STATED PROBLEM – Update the data from the line containing "You are a computer-use" through the end, replacing "Personal" with "Business" and keeping everything else the same. Leave the pictures out of your answer.

········

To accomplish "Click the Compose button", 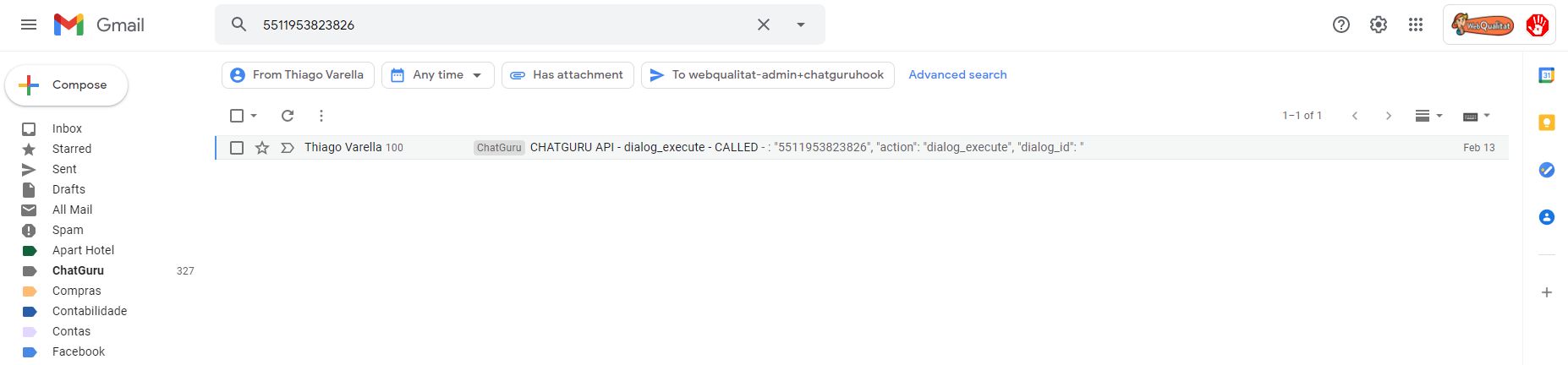I will [67, 85].
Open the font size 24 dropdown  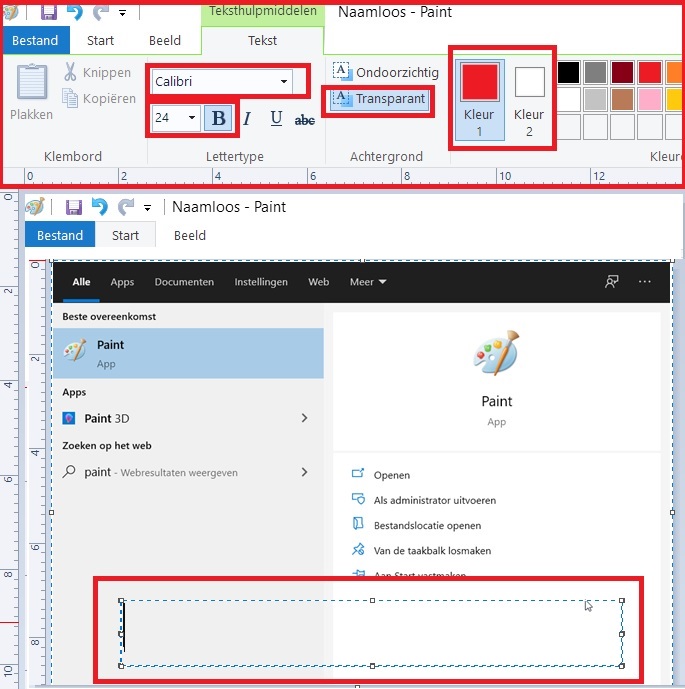[192, 119]
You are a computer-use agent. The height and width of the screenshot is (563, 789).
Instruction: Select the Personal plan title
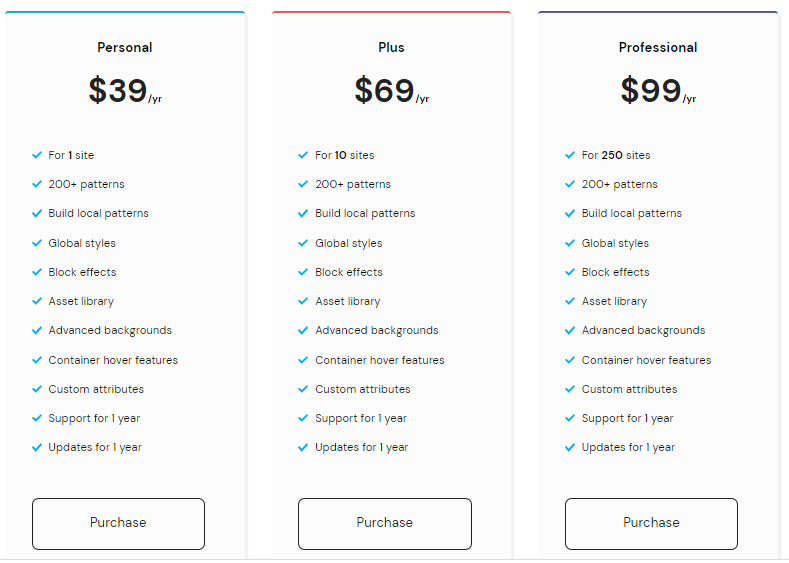click(x=125, y=47)
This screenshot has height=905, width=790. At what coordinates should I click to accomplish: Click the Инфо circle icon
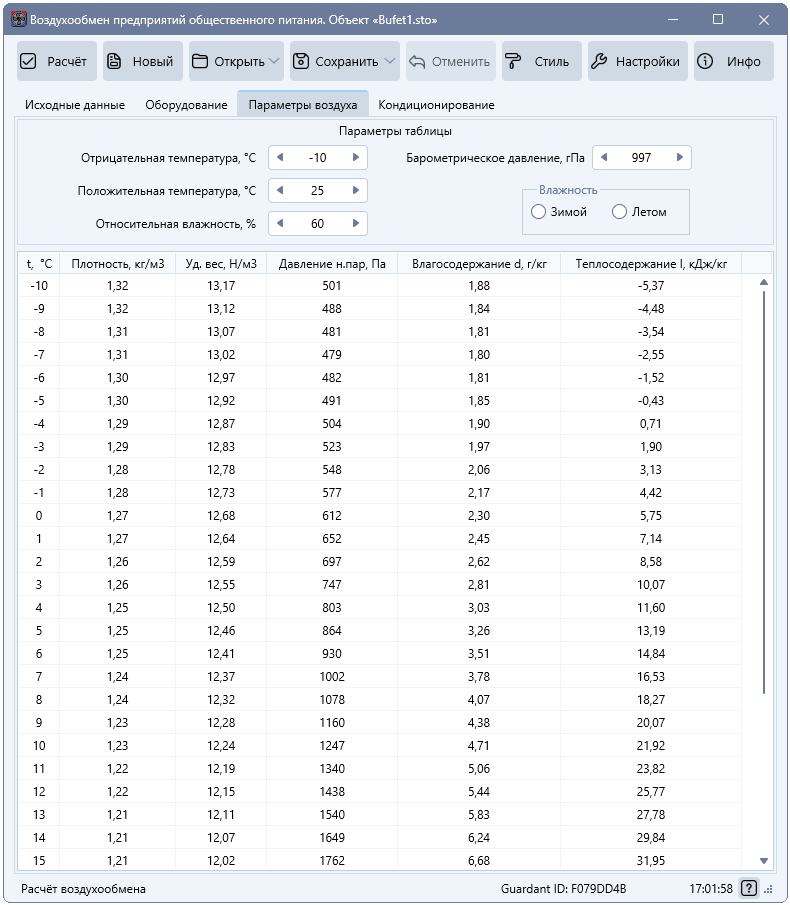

········

THE COMPLETED TASK –
You are a computer-use agent. The height and width of the screenshot is (563, 789).
Instruction: Select the Business plan title
click(x=125, y=47)
This screenshot has height=905, width=790. At what coordinates should I click to accomplish: Click the Инфо circle icon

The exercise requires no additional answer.